I’m sorry this happened to you. The only thing I can say is that I care about you and love you. Keep moving forward, my friend.

Hey Hbus,

First I want to tell you that I love you! You’re freaking amazing, and you’re such an encouragement to me, and you are a needed member of this community and you are wanted here, and you are loved, and your life is valued.

Secondly, I want to sat that I am so proud of you, I’m proud of you for having the courage to come to the support wall, and reach out for love and support! Cause oh my goodness friend you are so worth it! We are not disappointed in you, we are not mad, we aren’t any of things. We still love you the same, and we will be here to walk along side you, and love you!

Now I want to touch on some actually topics of the post. You talk about how you were ten months clean, doing well, and then something happened. There was either an event or set of events that lead you back down the path of addiction, and I encourage you to examine that and see what that “thing” was or “things”. You mentioned working 56 hours, and we talked about it on stream some, how even when you were working before you weren’t working that much, so maybe that’s something to think about and maybe not work so much. Now friend I know that this is not easy. I work ALL THE TIME, plus go to school, have my internships etc. But I want you to know that your mental health declining is not worth that extra money you would be making by working more hours. To someone who loves money, and being able to afford things I want, this is tough. But unfortunately I told my job I couldn’t work full time while going to school because it was destroying me.

Dan touched on this some in the VOD, but I encourage you to tell your friends, like hey this isn’t the life I want to live. I don’t want to go out and and drink all the time, it’s not good for me. And hopefully your coworkers will be supportive of that, and if not I’m sorry. But don’t get discouraged, or continue just because your coworkers aren’t supportive. This fits pretty close to what I’m dealing with, with my recovery last night. I used to go smoke, and drink and use with my coworker, and with the help of my hs support group that i have in a discord dm, I gained the strength to just tell him hey I don’t want to do this anymore, I don’t want the pills, I don’t want this life.

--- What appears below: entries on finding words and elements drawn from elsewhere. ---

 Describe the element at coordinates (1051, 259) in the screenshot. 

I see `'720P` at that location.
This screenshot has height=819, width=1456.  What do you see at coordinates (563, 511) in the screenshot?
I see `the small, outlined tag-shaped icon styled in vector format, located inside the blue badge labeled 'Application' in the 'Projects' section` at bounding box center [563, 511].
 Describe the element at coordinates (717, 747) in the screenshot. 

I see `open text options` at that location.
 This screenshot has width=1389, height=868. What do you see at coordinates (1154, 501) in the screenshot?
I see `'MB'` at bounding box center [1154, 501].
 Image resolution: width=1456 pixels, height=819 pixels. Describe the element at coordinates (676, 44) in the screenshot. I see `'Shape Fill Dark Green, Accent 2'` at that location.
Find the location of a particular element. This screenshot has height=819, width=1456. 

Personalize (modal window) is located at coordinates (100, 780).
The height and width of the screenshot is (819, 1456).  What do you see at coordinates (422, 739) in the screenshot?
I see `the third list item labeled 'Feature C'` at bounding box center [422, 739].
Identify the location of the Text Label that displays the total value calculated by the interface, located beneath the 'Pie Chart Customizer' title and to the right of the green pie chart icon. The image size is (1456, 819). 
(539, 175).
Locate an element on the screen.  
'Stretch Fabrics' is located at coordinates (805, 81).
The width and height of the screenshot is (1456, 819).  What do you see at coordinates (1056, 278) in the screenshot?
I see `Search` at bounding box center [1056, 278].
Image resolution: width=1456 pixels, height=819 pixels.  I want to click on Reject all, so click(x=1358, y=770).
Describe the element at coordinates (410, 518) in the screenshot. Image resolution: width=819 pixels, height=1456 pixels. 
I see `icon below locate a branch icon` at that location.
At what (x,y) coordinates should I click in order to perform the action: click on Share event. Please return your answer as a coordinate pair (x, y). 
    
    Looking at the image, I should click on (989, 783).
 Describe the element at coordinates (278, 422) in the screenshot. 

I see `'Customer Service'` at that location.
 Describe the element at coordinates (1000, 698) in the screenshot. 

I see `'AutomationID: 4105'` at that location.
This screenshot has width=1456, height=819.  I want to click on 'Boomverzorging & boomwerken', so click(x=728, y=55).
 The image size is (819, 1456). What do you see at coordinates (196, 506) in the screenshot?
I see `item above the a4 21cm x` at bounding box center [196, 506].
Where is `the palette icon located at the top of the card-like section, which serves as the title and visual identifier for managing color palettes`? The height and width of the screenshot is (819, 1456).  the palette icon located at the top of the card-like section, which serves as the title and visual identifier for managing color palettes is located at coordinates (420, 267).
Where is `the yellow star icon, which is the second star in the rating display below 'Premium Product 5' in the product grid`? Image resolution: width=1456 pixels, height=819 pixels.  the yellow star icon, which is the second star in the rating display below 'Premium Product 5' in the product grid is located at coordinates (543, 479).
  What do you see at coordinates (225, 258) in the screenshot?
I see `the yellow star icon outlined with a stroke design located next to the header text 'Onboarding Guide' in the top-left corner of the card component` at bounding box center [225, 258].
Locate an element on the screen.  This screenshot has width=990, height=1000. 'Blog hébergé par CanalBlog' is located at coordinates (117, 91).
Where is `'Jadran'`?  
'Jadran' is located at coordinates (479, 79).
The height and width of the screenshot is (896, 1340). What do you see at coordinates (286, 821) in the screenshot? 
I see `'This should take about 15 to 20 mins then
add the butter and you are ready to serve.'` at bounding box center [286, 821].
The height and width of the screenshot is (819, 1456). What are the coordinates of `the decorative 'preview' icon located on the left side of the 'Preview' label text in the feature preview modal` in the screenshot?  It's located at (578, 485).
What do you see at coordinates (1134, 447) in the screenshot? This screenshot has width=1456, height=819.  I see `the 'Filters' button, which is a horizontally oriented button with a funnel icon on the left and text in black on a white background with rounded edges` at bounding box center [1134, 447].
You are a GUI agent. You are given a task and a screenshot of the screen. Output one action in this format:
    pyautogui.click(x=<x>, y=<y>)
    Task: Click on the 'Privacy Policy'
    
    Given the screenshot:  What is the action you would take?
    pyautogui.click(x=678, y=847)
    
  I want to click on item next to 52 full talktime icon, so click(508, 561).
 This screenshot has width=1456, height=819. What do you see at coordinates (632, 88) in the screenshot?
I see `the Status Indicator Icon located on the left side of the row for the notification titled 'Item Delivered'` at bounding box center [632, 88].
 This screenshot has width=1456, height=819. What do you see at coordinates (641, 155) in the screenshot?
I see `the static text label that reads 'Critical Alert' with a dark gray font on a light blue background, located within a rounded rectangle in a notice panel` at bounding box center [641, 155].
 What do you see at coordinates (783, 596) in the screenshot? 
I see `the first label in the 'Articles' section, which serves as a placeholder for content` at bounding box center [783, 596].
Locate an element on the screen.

And honestly he was pissed at first, and I was ready to just continue but I knew I wanted a better life. And I know you know this just as well as I do that recovery isn’t easy, and it’s a daily freaking battle, but we will be here to walk along side you and love you, and support you. I was talking with Nate the other day about this, and we were talking about recovery. And something he said will forever stick with me, and I hope that it gives you hope as well. “Clean days don’t matter, if you don’t have freedom from the addiction in the end.” And it’s so freaking true, desire freedom not days clean. Now this isn’t saying go relapse because days clean don’t matter, but your desire for freedom from the addiction will lead to more days clean. But also remember that relapse is part of recovery.

Something I struggle with in my recovery is knowing that I’m loved, and important, and I deserve love and support in life despite my relapses. And I hope you know and believe that as well, because it’s freaking true! You are freaking loved!

Hbus, I love you so much. And you mean so freaking much to me, and every time I see your name in discord or the streams it just makes me smile! Your life has value, and you’re so important. Your relapse doesn’t define you, and you can and will get through this! If you ever need someone to rant to, don’t be afraid to shoot me a message on discord! Love you so much! <3

Hold Fast, You’re Worth It
Monkey

~p.s~ sorry for the super long response here, but this topic hits my heart close to home, and I just want you to know I love you, and you’re not alone.